**TASK BRIEF**
Transcribe the records in their entirety, exactly as given.

**DATA FOR THIS TASK**
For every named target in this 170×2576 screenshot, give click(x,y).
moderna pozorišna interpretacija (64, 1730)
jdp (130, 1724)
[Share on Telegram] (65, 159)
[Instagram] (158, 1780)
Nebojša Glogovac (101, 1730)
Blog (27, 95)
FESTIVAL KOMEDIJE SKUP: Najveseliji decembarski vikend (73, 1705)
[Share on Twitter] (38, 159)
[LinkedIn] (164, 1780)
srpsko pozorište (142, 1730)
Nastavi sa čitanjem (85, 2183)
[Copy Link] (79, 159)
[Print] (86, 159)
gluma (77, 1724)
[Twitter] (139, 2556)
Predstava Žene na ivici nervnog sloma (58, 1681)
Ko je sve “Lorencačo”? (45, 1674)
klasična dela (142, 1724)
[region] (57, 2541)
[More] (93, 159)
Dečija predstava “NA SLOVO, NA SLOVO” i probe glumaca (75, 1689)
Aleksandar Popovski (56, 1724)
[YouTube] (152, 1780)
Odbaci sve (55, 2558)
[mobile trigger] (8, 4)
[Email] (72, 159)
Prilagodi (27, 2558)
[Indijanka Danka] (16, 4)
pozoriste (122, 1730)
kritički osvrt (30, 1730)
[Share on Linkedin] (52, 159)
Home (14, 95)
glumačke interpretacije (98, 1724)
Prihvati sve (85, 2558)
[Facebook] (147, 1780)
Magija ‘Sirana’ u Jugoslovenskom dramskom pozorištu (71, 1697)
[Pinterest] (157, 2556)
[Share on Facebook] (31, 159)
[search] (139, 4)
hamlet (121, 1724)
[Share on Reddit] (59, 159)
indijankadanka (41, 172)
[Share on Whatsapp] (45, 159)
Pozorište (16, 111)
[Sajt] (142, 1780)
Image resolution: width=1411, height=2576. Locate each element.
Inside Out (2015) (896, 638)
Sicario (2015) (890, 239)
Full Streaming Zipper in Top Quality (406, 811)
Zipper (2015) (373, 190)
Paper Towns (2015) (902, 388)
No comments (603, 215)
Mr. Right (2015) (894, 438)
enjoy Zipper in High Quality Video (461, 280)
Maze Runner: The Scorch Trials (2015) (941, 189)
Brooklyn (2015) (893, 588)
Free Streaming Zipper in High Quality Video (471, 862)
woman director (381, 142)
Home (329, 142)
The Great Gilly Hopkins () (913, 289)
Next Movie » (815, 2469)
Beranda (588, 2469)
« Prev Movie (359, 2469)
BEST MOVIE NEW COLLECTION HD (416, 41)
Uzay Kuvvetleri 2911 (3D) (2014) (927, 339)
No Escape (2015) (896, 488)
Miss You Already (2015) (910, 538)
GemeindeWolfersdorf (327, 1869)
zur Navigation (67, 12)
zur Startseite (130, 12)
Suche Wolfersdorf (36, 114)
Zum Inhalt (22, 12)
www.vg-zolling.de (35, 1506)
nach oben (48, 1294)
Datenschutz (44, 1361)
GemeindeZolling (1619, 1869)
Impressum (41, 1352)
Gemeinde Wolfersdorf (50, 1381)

**OUTPUT OF THE TASK**
For every named target in this 170×2576 screenshot, give click(x,y).
moderna pozorišna interpretacija (64, 1730)
jdp (130, 1724)
[Share on Telegram] (65, 159)
[Instagram] (158, 1780)
Nebojša Glogovac (101, 1730)
Blog (27, 95)
FESTIVAL KOMEDIJE SKUP: Najveseliji decembarski vikend (73, 1705)
[Share on Twitter] (38, 159)
[LinkedIn] (164, 1780)
srpsko pozorište (142, 1730)
Nastavi sa čitanjem (85, 2183)
[Copy Link] (79, 159)
[Print] (86, 159)
gluma (77, 1724)
[Twitter] (139, 2556)
Predstava Žene na ivici nervnog sloma (58, 1681)
Ko je sve “Lorencačo”? (45, 1674)
klasična dela (142, 1724)
[region] (57, 2541)
[More] (93, 159)
Dečija predstava “NA SLOVO, NA SLOVO” i probe glumaca (75, 1689)
Aleksandar Popovski (56, 1724)
[YouTube] (152, 1780)
Odbaci sve (55, 2558)
[mobile trigger] (8, 4)
[Email] (72, 159)
Prilagodi (27, 2558)
[Indijanka Danka] (16, 4)
pozoriste (122, 1730)
kritički osvrt (30, 1730)
[Share on Linkedin] (52, 159)
Home (14, 95)
glumačke interpretacije (98, 1724)
Prihvati sve (85, 2558)
[Facebook] (147, 1780)
Magija ‘Sirana’ u Jugoslovenskom dramskom pozorištu (71, 1697)
[Pinterest] (157, 2556)
[Share on Facebook] (31, 159)
[search] (139, 4)
hamlet (121, 1724)
[Share on Reddit] (59, 159)
indijankadanka (41, 172)
[Share on Whatsapp] (45, 159)
Pozorište (16, 111)
[Sajt] (142, 1780)
Image resolution: width=1411, height=2576. Locate each element.
Inside Out (2015) (896, 638)
Sicario (2015) (890, 239)
Full Streaming Zipper in Top Quality (406, 811)
Zipper (2015) (373, 190)
Paper Towns (2015) (902, 388)
No comments (603, 215)
Mr. Right (2015) (894, 438)
enjoy Zipper in High Quality Video (461, 280)
Maze Runner: The Scorch Trials (2015) (941, 189)
Brooklyn (2015) (893, 588)
Free Streaming Zipper in High Quality Video (471, 862)
woman director (381, 142)
Home (329, 142)
The Great Gilly Hopkins () (913, 289)
Next Movie » (815, 2469)
Beranda (588, 2469)
« Prev Movie (359, 2469)
BEST MOVIE NEW COLLECTION HD (416, 41)
Uzay Kuvvetleri 2911 (3D) (2014) (927, 339)
No Escape (2015) (896, 488)
Miss You Already (2015) (910, 538)
GemeindeWolfersdorf (327, 1869)
zur Navigation (67, 12)
zur Startseite (130, 12)
Suche Wolfersdorf (36, 114)
Zum Inhalt (22, 12)
www.vg-zolling.de (35, 1506)
nach oben (48, 1294)
Datenschutz (44, 1361)
GemeindeZolling (1619, 1869)
Impressum (41, 1352)
Gemeinde Wolfersdorf (50, 1381)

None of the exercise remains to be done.